Nonetheless, the violence with which the Republicans and Federalists went at each other during John Adams’s administration seemed to justify Washington’s fear of “horrid enormities.” The wars of the French Revolution furnished a fiery background against which the pro-British Federalists and pro-French Republicans denounced each other as Jacobins, Tories, atheists, and inquisitors. The repressive Alien and Sedition Acts, passed in 1798 by the Federalist Congress, looked like an ominous warning of bloody strife to come.
But then came Jefferson’s election, labeled by some historians “the revolution of 1800.” In his inaugural address the philosopher of revolution called for conciliation. “We are all Republicans,” he said, “—we are all Federalists.” Every difference of opinion did not have to be a difference of principle. There were no reprisals, other than the replacement of Federalist job-holders, no arrests, nothing except a convincing demonstration that power could peacefully pass from one party to the other when the voters spoke. It was the clinching demonstration that the constitutional system—political parties and all—was working and would endure.
So it would, but not without change. Inside of another twenty years the initial party system got a vigorous shaking up. The Federalists died, and the Republicans were transformed and renamed, all because of two irresistible and linked forces: national expansion and the rise of democracy. The curtain went up on the second act for American parties. This one saw the birth of modern political machinery, and it ended in the disaster of civil war.
The Republicans not only won in 1800 but took the next five presidential elections in a row, conferring double terms on Jefferson, James Madison, and James Monroe—the so-called Virginia Dynasty. Beaten time and again, the Federalists remained strong for a while in New England but gradually sank out of sight. This was not because their economic concepts were rejected but because their open courtship of privilege ran counter to the incoming tide of democracy and especially because their pro-British leanings put them on the wrong side of patriotic public opinion during the War of 1812, which most of them opposed. (Diehards from Massachusetts, Connecticut, and Rhode Island held an antiwar convention at Hartford in December of 1814 and succeeded only in making themselves vulnerable to campaign charges of treason.)
It was ironic that the nationalistically minded Federalists should make a last stand defending the rights of states not to cooperate fully in “Mr. Madison’s war,” but that was to be expected when they were constantly shut out of control of the central government. They were no more inconsistent than the Republican administrations that doubled the size of the nation by purchasing Louisiana and Florida and that took the country into a costly conflict to defend freedom of international trade. These switches simply illustrate a second rule about American parties. Not only do the national organizations fail to impose ideological consistency on their state counterparts, but their own positions on the proper constitutional powers of the state governments, the Congress, the Presidency, and the Supreme Court often shift around, depending upon who is temporarily entrenched in any of those institutions. This is not to say cynically that all party principles are disposable, but merely that the flip-flopping reflects the federal system in operation and the intensely pragmatic nature of American political life.

Raw data –
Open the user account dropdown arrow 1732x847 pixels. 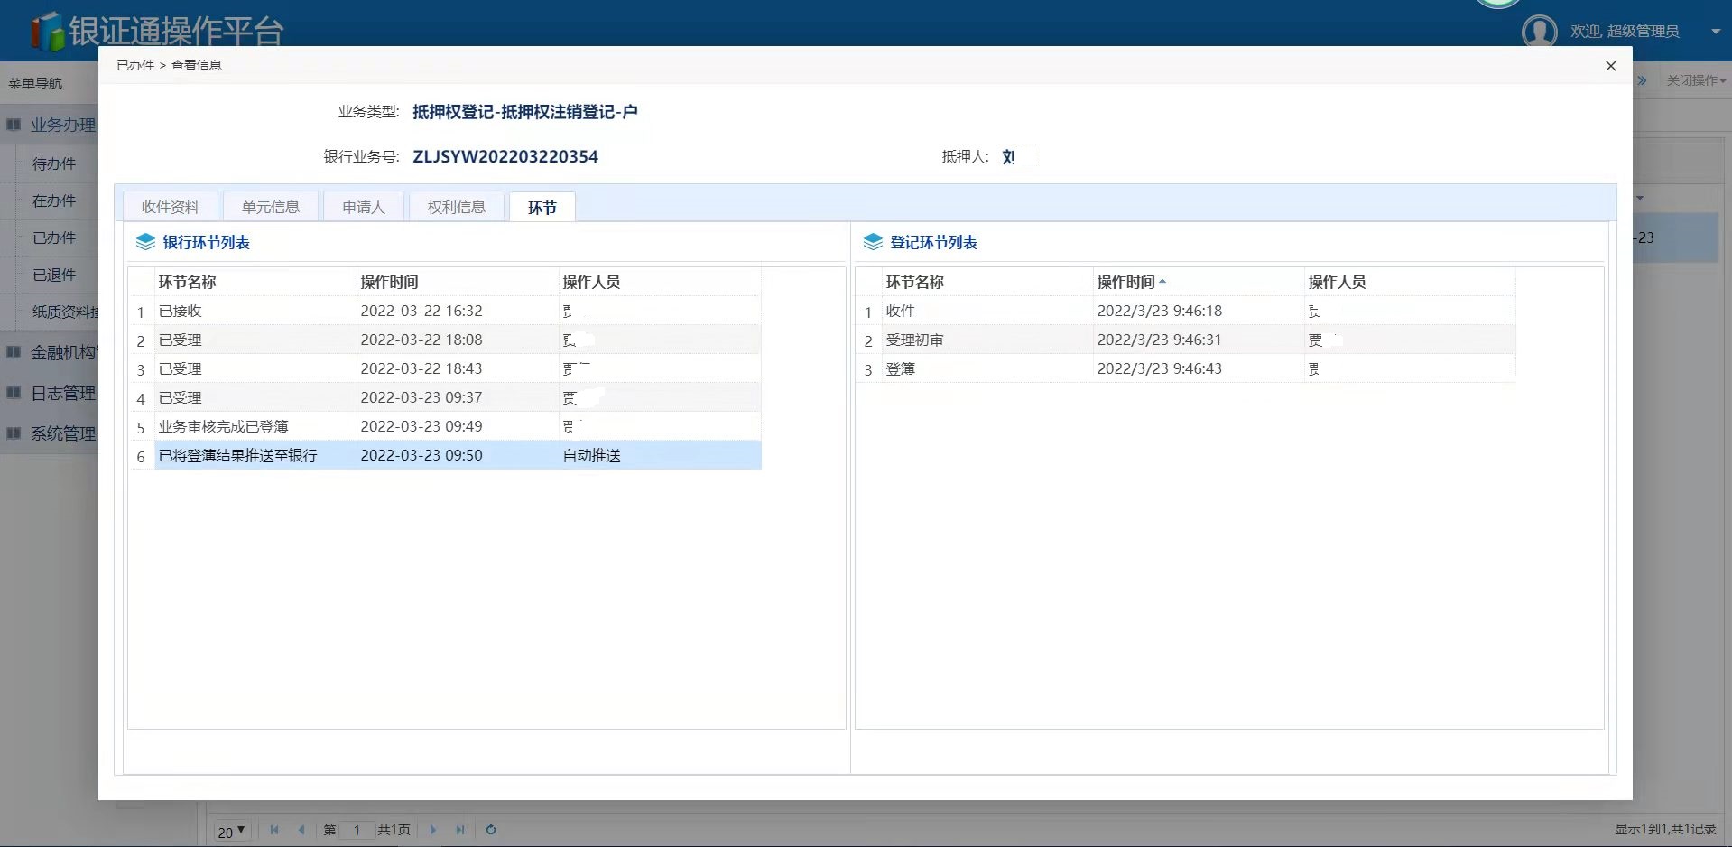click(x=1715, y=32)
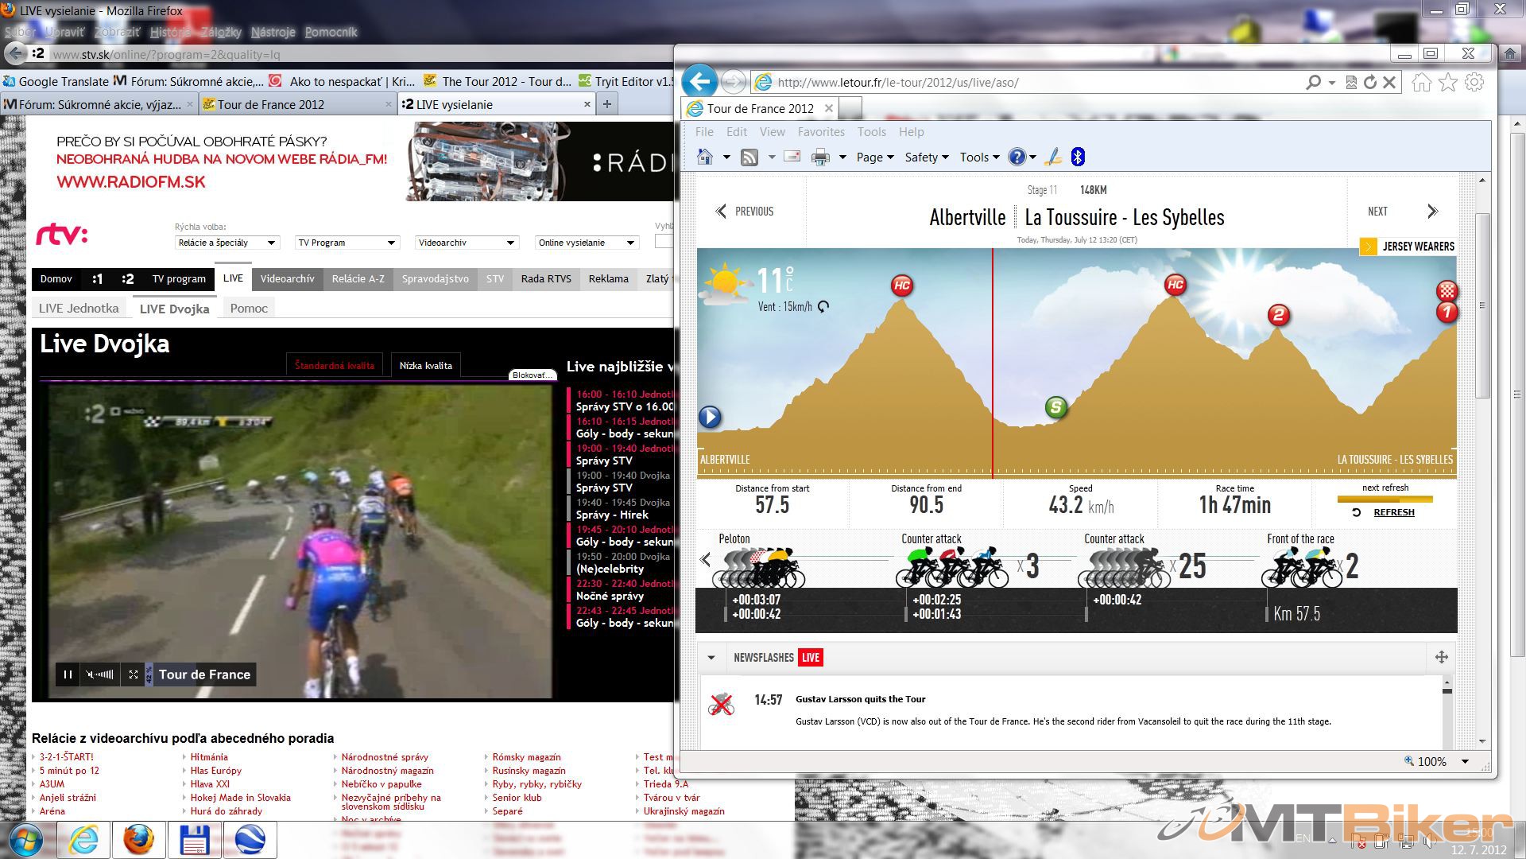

Exercise aim – List every person the passage on early American political parties mentions by name.

Complete response – Washington, John Adams, Jefferson, James Madison, James Monroe